Multifunctional IgG/IgM antibodies and cellular cytotoxicity are elicited by the full-length MSP1 SumayaVac-1 malaria vaccine.

Radical control of malaria likely requires a vaccine that targets both the asymptomatic liver stages and the disease-causing blood stages of the human malaria parasite Plasmodium falciparum. While substantial progress has been made towards liver stage vaccines, the development of a blood stage vaccine is lagging behind. We have recently conducted a first-in-human clinical trial to evaluate the safety and immunogenicity of the recombinant, full-length merozoite surface protein 1 (MSP1) formulated with GLA-SE as adjuvant.

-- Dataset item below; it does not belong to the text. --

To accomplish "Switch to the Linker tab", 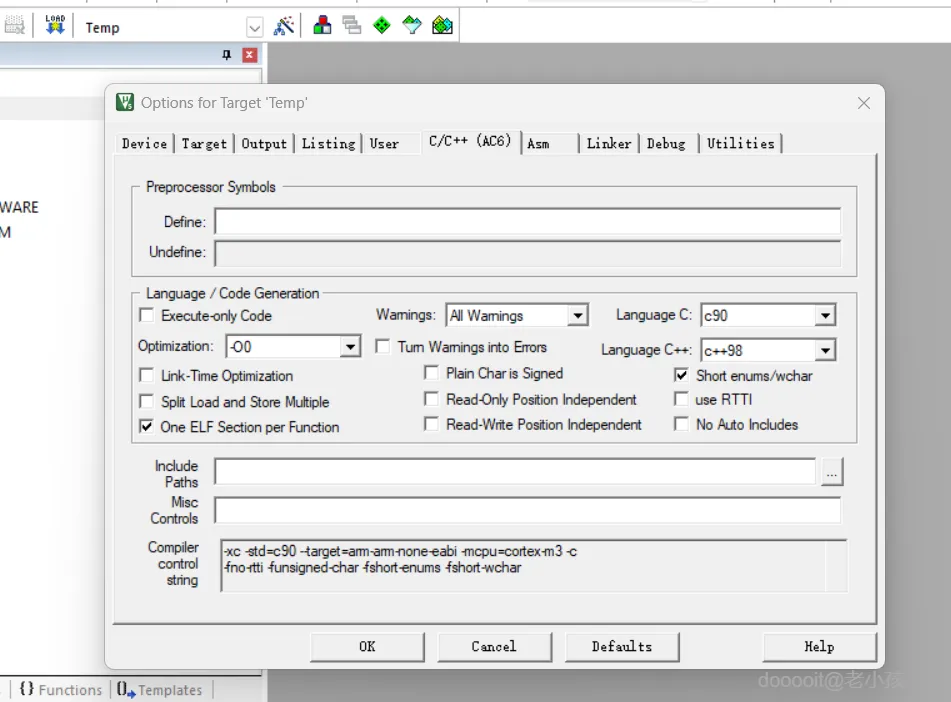I will point(608,144).
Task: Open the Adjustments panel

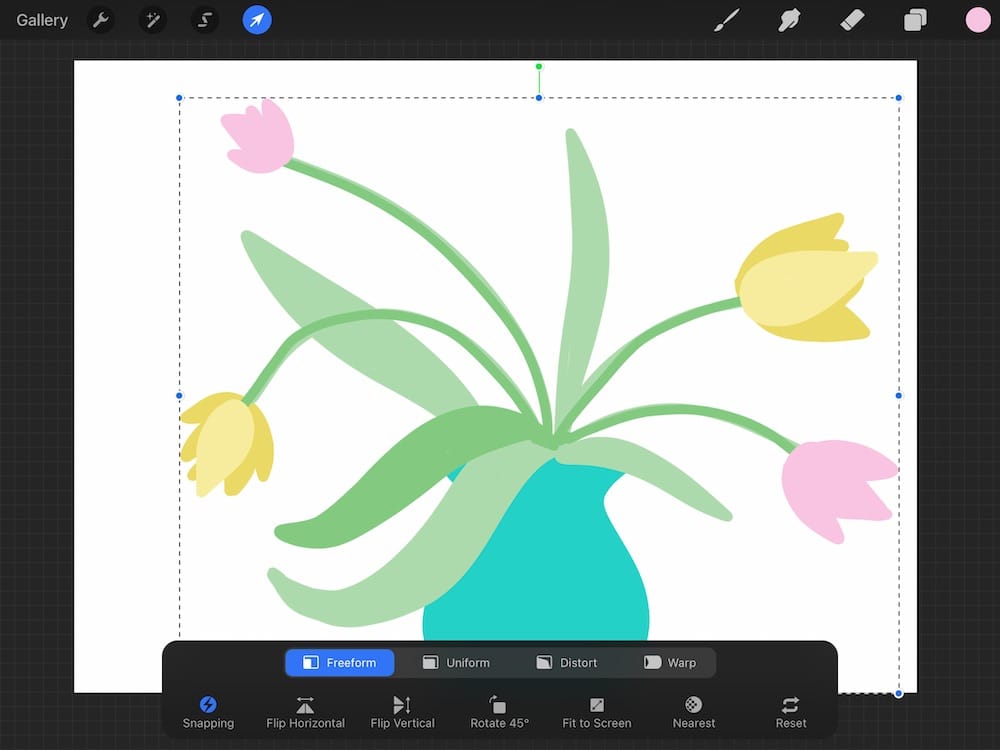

Here, we show that the vaccine, termed SumayaVac-1, elicited both a humoral and cellular immune response as well as a recall T cell memory. The induced IgG and IgM antibodies were able to stimulate various Fc-mediated effector mechanisms associated with protection against malaria, including phagocytosis, release of reactive oxygen species, production of IFN-γ as well as complement activation and fixation. The multifunctional activity of the humoral immune response remained for at least 6 months after vaccination and was comparable to that of naturally acquired anti-MSP1 antibodies from semi-immune adults from Kenya. We further present evidence of SumayaVac-1 eliciting a recallable cellular cytotoxicity by IFN-γ producing CD8+ T cells. Our study revitalizes MSP1 as a relevant blood stage vaccine candidate and warrants further evaluation of SumayaVac-1 in a phase II efficacy trial.